- Tasks and exercises -
1. Translate this sentence from the stream processing article into Spanish: "Without real-time processing, such a dynamic tariff would be impossible."
2. Repeat the stream processing article word for word from "Data source: All" to "social media feeds.".

Excerpt: Begin

What is stream processing?

An overview of stream processing: core concepts, use cases enabled, what challenges stream processing presents, and what the future looks like as AI starts playing a bigger role in how we process and analyze streaming data

Tun Shwe

VP Data

Stream processing fundamentals

Until recently, constrained computing power and concerns about complexity meant that we had to take snapshots of the real world and pass them along for batch processing. But that led to a disconnect between the real-time data of events taking place and how we could use it in our applications. With stream processing, it's as if we've switched from taking still photos to filming a live, high-definition broadcast. It’s a shift that equips us to build software that uses streaming data to predict and adapt to the world around us in real-time.

That’s because stream processing handles data as it arrives and delivers the results in a continuous output stream. Crucially, data processing takes place at the speed of the stream, meaning that we can now respond to events as they happen, rather than waiting for batch processing to catch up. It’s why our rideshare can reroute around traffic in real-time and our bank calls us to query a suspected fraudulent transaction even before we’ve noticed the money is missing. In effect, stream processing fulfills the promises of big data technology, dealing with a high throughput of data and putting it at the heart of how we understand and interact with the world.

In this article, we're going to examine how stream processing enables those use cases, what challenges stream processing presents, and what the future might look like, especially as AI starts playing a bigger role in how we process and analyze streaming data.

Overview of stream processing

We can unpack what stream processing is by starting with a broad overview of the flow of data:

Data source: All stream processing starts with at least one data source. That could be anything that continuously generates new data points. Think of a sensor on an IoT device, a log file generated by a microservice, or live social media feeds.
Message broker: An application ingests data from the data source and writes/produces them to a message broker such as Apache Kafka or RabbitMQ. This serves as a central source for distributing data to multiple readers/consumers in parallel.
Processing engine: In the middle is a stream processing engine such as Apache Storm, Spark, Flink, or Quix. This tool consumes the data stream, does some computation, and then passes it onto the next stage. Depending on how complex the process is, that could be another stream processor or a final output stream for delivery to another destination.
Exit the system via a data sink: Once we’ve done all we need to with the data, we write it to a destination, which is usually an external tool such as a database, or a visualization tool.

Let’s illustrate it with an example. Consider a utility company's billing system. The company offers customers an agile tariff that dynamically adjusts based on demand, wholesale pricing, and other factors. To determine the fluctuating retail price, the utility needs to continuously ingest data from multiple sources, process it in real time, and send the updated retail price to the billing system. Without real-time processing, such a dynamic tariff would be impossible.

Stream processing example: utility company's billing system

In a batch processing model, usage data is stored in legacy databases for later processing against a predefined tariff. That restricts the utility company's ability to capitalize on arbitrage opportunities and deprives customers of the chance to take advantage of lower prices when they become available.

Excerpt: End
Data under study: Begin

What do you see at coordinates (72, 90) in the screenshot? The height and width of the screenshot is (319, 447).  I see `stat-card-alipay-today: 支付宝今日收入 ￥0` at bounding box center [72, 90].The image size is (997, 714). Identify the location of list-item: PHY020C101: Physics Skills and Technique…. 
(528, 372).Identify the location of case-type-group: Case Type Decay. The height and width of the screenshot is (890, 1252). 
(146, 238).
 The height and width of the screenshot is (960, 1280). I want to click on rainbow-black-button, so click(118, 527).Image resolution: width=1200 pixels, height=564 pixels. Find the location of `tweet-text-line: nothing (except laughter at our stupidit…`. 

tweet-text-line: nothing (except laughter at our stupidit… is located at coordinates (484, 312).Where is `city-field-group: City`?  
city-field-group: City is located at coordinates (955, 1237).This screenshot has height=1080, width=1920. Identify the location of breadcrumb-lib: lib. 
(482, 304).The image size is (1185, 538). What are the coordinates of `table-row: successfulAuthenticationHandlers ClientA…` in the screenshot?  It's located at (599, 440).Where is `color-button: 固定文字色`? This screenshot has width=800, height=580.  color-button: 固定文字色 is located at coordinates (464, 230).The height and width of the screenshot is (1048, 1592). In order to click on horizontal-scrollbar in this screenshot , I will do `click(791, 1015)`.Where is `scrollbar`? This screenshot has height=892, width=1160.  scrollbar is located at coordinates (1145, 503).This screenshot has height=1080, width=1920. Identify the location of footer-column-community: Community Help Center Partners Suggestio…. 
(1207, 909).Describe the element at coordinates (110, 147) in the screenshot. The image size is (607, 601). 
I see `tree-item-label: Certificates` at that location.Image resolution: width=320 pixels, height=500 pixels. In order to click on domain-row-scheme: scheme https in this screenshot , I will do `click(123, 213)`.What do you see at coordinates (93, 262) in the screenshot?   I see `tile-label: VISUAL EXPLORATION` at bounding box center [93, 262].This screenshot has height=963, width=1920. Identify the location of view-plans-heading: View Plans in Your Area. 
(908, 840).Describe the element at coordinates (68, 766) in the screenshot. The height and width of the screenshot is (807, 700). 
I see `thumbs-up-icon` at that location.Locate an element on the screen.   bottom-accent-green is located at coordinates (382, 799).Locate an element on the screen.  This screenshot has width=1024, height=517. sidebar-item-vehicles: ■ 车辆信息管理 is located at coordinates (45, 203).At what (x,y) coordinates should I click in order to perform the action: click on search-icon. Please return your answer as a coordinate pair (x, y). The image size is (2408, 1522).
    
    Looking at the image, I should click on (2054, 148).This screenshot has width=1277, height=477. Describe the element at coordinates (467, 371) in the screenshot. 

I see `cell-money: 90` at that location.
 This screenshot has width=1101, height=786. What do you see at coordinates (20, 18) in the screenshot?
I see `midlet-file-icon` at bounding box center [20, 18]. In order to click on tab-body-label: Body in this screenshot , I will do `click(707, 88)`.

Data under study: End

- Results of the exercise -
1. Sin procesamiento en tiempo real, una tarifa dinámica de ese tipo sería imposible.

2.
Data source: All stream processing starts with at least one data source. That could be anything that continuously generates new data points. Think of a sensor on an IoT device, a log file generated by a microservice, or live social media feeds.